The village was mentioned in the Doomsday Book as TELAGESTROP and at the time it was compiled the village was divided amongst several owners, including the Bishop of Lincoln. In 1115 it appears as TEDOLFORP and owes its name to the old English word “thaed” which meant people (tribe). “Thorpe” is from the Old Norse word which means an outlying settlement, such as a farm, so it is the “people’s farm”.
In the early 1800’s the population of Theddlethorpe was greater than the combined total of Mablethorpe and Sutton on Sea, that being around 400 compared with about 650 today.
Like then and still today one of the main industries is farming but the difference today is that there are very few people employed in the industry, the total land area being approximately 4000 acres. The soil is strong loam with clay subsoil, before much of the land was drained it was principally rich grazing land. Today a few examples of these “rig and furrow” fields can be still be identified.

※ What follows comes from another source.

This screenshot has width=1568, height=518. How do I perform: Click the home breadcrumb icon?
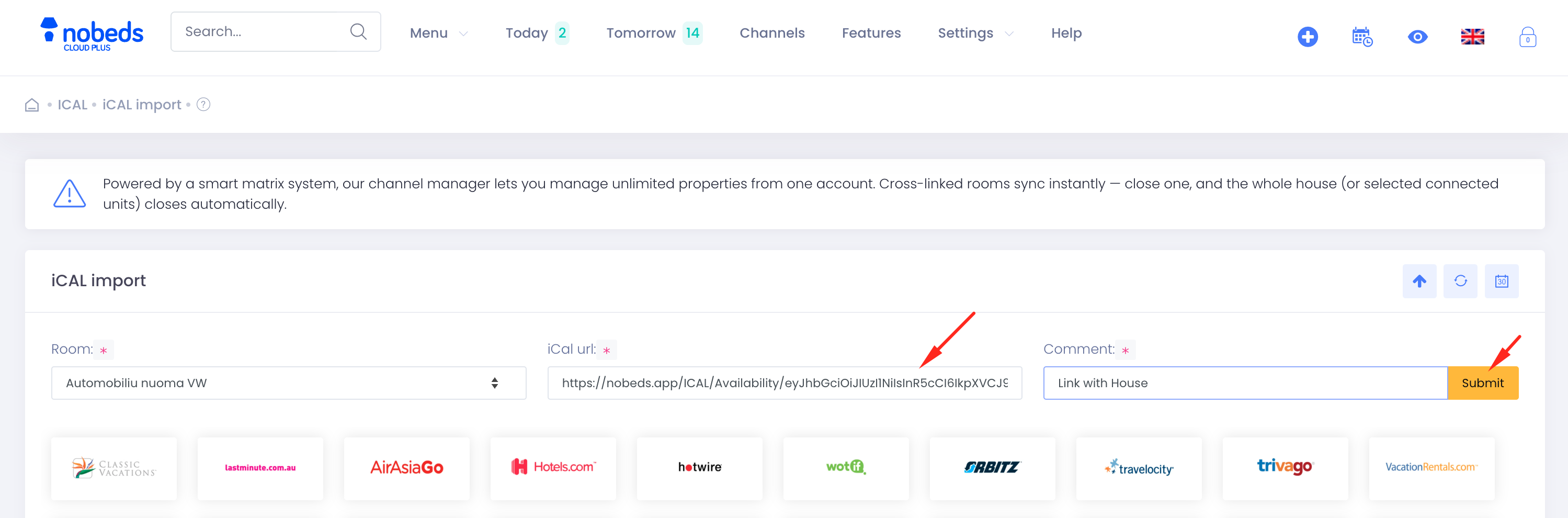click(x=32, y=105)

No village is any good without an Inn. Theddlethorpe used to have three but only one the Kings Head remains. The others were “The Engine” in Mablethorpe Road and “The Ship” on the seaside of the village.
The village also has a popular Primary School and two churches.

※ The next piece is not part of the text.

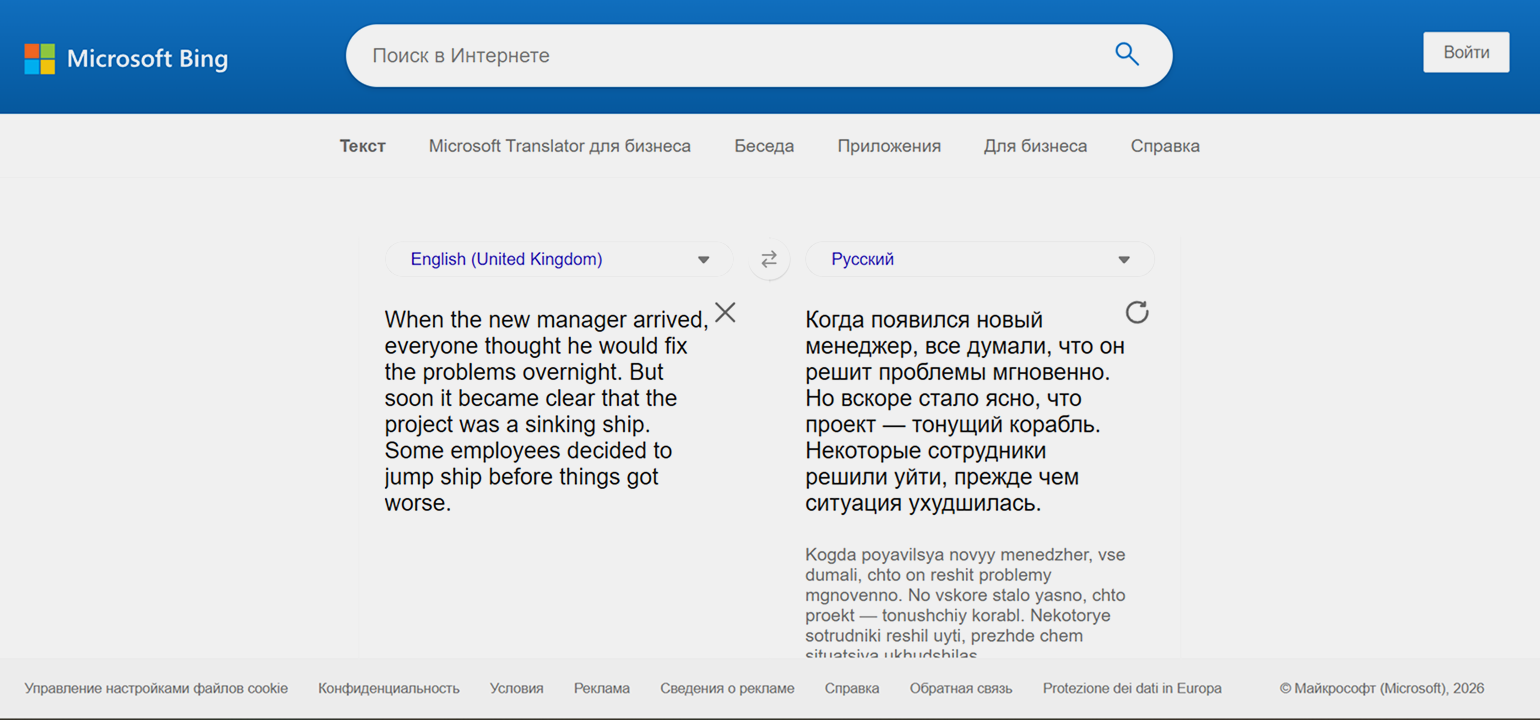1540x720 pixels.
Task: Open English (United Kingdom) source language dropdown
Action: pos(559,260)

The village can boast one of the best beaches in the County, there is a vast expanse of sand with the only down side the sea can be along way out.
The largest commercial organisation in the area is the National Grid Gas Terminal.
The National Nature Reserve Theddlethorpe Saltfleetby Dunes is a major coastal wildlife conservation area with 6 miles of dunes between Mablethorpe in the south and Saltfleet in the north. With car parking, trails and information signs it is an ideal family facility.